For better or for worse, Immortals plays like your typical adventure movie like Clash of the Titans (the original), any of the Sinbad movies, or even more recent stuff like The Lord of the Rings. I guess that’s why Immortals has been getting a bad rep from critics — there’s really nothing new here. Sure, it looks great. Scratch that, this movie can look gorgeous at times. I did see the movie in 3D, and Tarsem Singh and cinematographer Brendan Galvin know how to take full advantage of that extra dimension of depth. There’s also a few cool transitions that the editors employ.

But that’s kind of it.

Immortals isn’t a bad movie to me. In fact, I quite enjoyed it. There’s action, lots of violence, hot women (I don’t think Freida Pinto has ever looked hotter than she did here), and even some crazy ninja fight scenes when the Olympians have to step in and kick some ass. All these things are enough to entertain me at the theatre. But why would I not consider Immortals a new adventure classic?
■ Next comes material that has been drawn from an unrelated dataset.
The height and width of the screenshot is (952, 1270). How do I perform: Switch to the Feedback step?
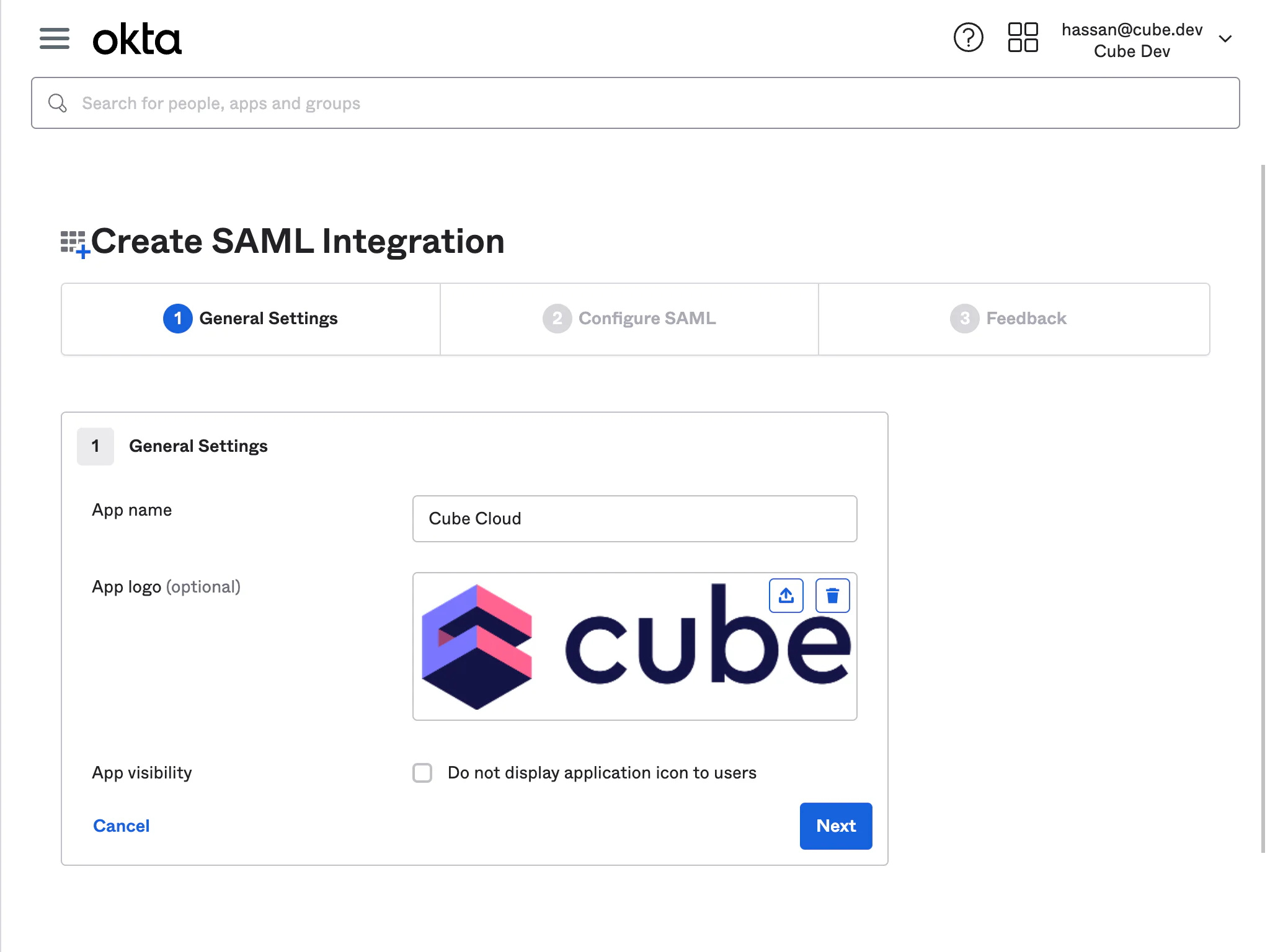[x=1008, y=319]
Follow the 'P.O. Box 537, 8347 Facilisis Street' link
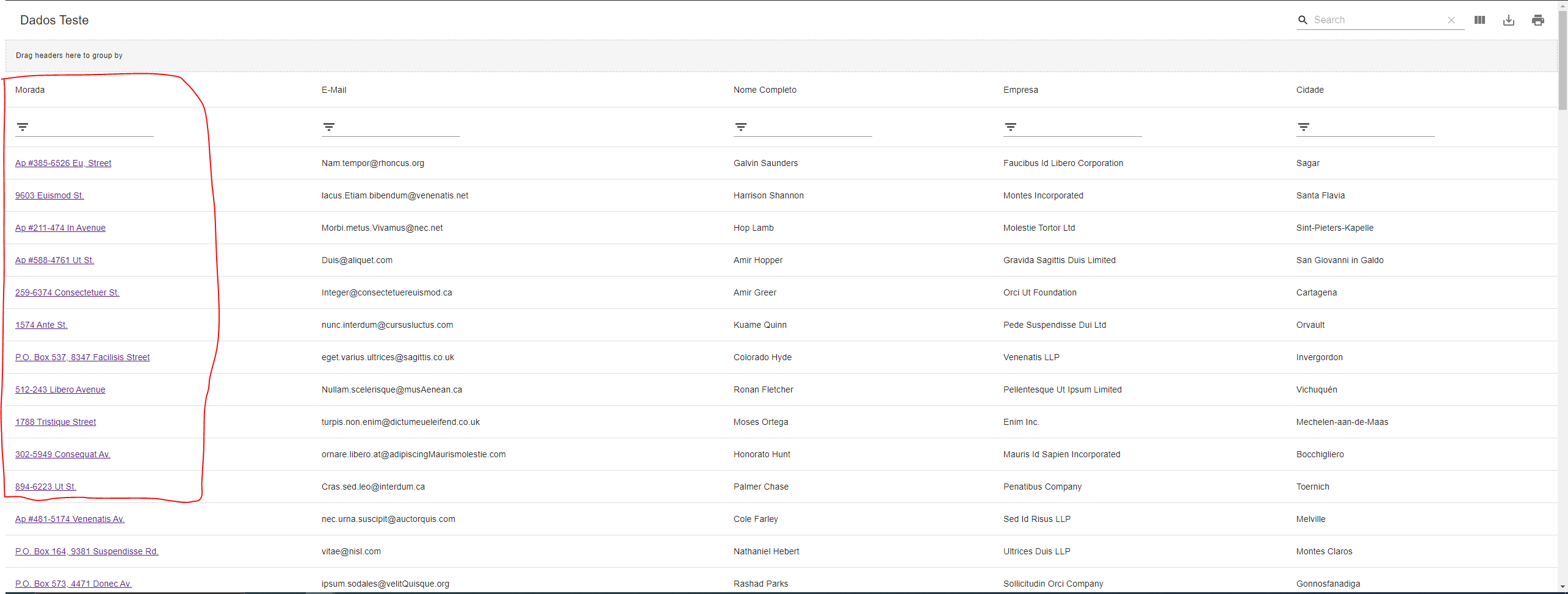Image resolution: width=1568 pixels, height=594 pixels. [x=82, y=357]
I’d like to compare this to another stylized Greek action-adventure movie: 300. Visually, Immortals and Zack Snyder’s movie are very similar. But that’s where the similarities end. I’d say 300 is the superior movie for one reason: it’s trying to say something. Maybe I’m reading too much into Snyder’s film adaptation of the graphic novel, but the reason why I love 300 so much is because it’s making a statement on masculinity, on what it means to be a man.

In 300, real men fought for the things they cared about. It also wasn’t just about violence, though. Men had to be passionate lovers who cared so much for their family and their country that they’re willing to die for them. There’s something awe-inspiring about the notion of three hundred warriors standing toe-to-toe against a vastly superior force (a million-man Persian army, according to the movie). They weren’t tricked into going to battle; the soldiers new exactly what they were doing. They did it because they had to. If there was even the slightest chance of victory, they were going to take it, even if it that meant failure brought death.

Now, back to Immortals. Yes, there’s a moment in the film when Theseus makes a rousing speech to rally the troops because they’re outnumbered and about to get their asses handed to them. But I didn’t feel it earned that moment. The whole movie felt slightly empty to me. Again, I want to make it clear that I enjoyed the movie. But I wasn’t “wowed” by it. I’m sure Immortals would look fantastic on Blu-ray, I just don’t think it deserves a spot on my shelf next to the classic films it’s clearly inspired by.